早く渡さなきゃ。そんな思いでいっぱいだったが、状況把握の為に見せて欲しいと言うハリー達に、レンは焦る思いを必死に抑えては帽子を鞄の中から取り出しては其処から姿を覗かせるオパールのネックレスを見せては、中のものが逃げると言いたげに直ぐにしまってしまう。
「見た事がある。」
レンはそれに覚えていたの?と首を傾げればハリーは大きく頷いた。
「あの時、ボージン・アンド・バークスに飾ってあったやつだ。確か…説明書きに呪われているって書いてあった。ケイティはこれに触ってに違いない。」
ハリーは激しく震え出していたリーアンを見つめては、ケイティはこれをどうやって手に入れたの?と声をかける。
「ええ、そのことで口論になったの。ケイティは三本の箒のトイレから出てきた時、それを持っていて、ホグワーツの誰かを脅かすものだって。それを自分が届けなきゃならないって言ってたわ。その時顔がとても変だった。」
そう言っては啜り泣き始めた彼女の背をハーマイオニーは優しく撫でては誰からもらったかを言っていなかったかと聞いたが、教えてくれなかった。バカな事をやっている。学校には持って行くなと言っても聞き入れてもらえずに引ったくろうとしたが、それも上手くいかずあの事件になったらしい。
「レンはどうしてこの場に?」
「その事は先生の前でお話しするわ。今は一刻も早くこのネックレスをマダム・ポンフリーか先生にお届けしたい。どんな呪いにかけられたか判れば治療の手助けになるかもしれないもの。」
納得してくれる?と掴まれた腕を上げてはハーマイオニーに言うと、ハーマイオニーは小さく頷きその手を離し、ケイティの様子も判るだろうから、自分達も城に戻ろう。と、リーアンの背を支えながら歩き始める。

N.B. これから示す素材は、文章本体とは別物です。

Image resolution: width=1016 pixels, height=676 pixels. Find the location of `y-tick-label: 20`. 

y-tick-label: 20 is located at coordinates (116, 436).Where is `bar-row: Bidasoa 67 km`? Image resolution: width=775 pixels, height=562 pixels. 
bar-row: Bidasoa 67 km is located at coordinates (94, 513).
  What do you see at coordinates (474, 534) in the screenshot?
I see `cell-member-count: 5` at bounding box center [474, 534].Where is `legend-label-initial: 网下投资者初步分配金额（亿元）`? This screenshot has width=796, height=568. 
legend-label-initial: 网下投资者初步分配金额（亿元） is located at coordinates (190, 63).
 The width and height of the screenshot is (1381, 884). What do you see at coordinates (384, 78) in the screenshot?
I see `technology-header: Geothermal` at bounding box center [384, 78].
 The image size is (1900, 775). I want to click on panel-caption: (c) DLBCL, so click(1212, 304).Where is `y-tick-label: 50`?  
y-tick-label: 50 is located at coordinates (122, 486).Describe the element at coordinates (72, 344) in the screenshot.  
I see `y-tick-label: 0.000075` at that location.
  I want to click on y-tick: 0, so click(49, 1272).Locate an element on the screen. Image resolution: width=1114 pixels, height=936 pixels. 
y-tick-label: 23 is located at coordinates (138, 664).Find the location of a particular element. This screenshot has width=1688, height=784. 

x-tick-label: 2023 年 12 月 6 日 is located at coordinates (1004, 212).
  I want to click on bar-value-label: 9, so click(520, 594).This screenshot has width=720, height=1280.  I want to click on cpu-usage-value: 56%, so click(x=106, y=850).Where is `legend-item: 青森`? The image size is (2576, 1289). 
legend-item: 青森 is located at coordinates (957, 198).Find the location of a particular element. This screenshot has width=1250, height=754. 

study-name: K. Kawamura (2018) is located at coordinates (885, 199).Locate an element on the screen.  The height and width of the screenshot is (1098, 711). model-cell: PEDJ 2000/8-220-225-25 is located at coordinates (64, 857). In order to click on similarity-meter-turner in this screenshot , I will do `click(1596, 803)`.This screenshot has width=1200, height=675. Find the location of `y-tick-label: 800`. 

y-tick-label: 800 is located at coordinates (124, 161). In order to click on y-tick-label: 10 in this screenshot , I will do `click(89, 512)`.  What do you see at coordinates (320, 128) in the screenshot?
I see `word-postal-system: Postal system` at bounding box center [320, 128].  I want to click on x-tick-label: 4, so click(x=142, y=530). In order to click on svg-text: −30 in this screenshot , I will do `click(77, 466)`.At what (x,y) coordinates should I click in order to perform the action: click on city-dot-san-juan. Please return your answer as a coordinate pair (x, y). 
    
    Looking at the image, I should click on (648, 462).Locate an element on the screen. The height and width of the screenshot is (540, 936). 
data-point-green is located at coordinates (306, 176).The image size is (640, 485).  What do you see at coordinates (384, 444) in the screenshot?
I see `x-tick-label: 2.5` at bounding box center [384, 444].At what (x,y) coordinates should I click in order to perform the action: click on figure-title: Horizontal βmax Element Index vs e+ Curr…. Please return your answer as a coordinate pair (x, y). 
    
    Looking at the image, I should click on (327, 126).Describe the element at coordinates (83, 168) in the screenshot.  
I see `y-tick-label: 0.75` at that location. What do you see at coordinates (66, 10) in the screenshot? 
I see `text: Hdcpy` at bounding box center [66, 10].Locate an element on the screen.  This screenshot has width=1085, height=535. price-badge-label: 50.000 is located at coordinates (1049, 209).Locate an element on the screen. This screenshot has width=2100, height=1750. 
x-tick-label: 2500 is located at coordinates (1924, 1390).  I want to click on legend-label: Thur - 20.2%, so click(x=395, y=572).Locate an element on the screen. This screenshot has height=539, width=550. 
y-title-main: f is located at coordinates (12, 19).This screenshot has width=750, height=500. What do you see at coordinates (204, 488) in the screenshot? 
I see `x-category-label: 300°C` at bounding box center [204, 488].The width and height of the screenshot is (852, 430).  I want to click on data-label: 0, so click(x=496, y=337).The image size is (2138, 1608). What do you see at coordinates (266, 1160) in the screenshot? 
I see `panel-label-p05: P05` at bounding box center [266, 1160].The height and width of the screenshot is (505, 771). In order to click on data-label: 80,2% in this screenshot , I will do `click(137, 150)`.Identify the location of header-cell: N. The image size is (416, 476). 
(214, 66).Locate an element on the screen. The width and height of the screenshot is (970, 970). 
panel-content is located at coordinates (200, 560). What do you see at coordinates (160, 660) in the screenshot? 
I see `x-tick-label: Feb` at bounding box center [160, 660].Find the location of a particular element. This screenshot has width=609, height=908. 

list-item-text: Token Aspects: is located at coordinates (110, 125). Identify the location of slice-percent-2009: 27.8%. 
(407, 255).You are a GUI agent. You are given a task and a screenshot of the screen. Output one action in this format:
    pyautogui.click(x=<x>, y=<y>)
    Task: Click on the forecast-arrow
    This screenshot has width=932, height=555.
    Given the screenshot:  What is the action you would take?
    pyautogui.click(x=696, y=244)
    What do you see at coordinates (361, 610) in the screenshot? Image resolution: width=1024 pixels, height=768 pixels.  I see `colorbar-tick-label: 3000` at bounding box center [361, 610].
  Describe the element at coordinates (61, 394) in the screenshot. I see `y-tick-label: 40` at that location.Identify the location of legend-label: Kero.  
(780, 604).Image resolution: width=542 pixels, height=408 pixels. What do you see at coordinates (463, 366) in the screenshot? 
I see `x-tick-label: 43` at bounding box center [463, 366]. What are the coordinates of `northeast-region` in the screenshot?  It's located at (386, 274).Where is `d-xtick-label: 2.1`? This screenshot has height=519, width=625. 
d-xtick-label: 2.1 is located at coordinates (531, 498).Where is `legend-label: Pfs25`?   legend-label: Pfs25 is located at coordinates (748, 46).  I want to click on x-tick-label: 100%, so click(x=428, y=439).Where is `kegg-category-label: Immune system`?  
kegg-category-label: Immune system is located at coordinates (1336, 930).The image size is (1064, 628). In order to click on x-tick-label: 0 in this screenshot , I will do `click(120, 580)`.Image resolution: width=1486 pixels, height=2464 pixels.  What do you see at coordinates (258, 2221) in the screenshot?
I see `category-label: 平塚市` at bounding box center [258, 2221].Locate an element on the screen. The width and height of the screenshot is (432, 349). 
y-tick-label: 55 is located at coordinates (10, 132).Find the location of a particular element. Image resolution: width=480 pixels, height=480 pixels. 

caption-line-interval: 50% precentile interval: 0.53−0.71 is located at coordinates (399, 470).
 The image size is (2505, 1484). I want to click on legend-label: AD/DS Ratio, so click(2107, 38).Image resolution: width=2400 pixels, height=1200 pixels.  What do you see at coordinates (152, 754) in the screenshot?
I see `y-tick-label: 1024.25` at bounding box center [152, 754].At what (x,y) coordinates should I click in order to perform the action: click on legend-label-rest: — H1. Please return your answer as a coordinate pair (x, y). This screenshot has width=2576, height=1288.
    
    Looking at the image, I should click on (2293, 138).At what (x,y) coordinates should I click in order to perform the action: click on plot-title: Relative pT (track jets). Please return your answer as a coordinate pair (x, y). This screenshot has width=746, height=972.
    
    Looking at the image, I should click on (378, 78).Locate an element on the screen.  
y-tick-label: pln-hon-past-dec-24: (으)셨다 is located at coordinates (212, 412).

自分としては走って行きたいのだが、ハリーは店での気不味い空気の事など吹っ飛んでいるのだろう、足早に歩くレンに付いてきては「覚えてる?」とレンに声をかけてきたのだ。
「あの時、マルフォイがこのネックレスを気にしてた。」
「そうね。」
「夏の休暇の時、ボージン・アンド・バークスで彼奴が言ってたのはこれなんだ!これを覚えていて買いに戻ったんだ。」
「ハリー…なんども言うけれど、ドラコは持ち運べない様な事を言っていたでしょう?これを持っていても触りさえしなければ、誰かへの贈り物だとか言えば違和感なく運べるわ。それに修理の方法を聞いていたのでしょう?それにこれがあったのは4年前。ドラコが買った可能性は捨てきれないけれど、それよりも前に誰かが買った可能性も0ではないわ。」
「うん、僕もそう思う。あの店に行く奴はたくさんいるし、それにあのケイティの友達、ケイティが女子トイレであれを手に入れたって言わなかったか?」
ロンのその問いに「トイレから出ていたときにあれをもっていたっていった。トイレの中で手に入れたとは限らない。」ときっぱりとハリーは言ったが、それを中断させたのはマクゴナガルだった。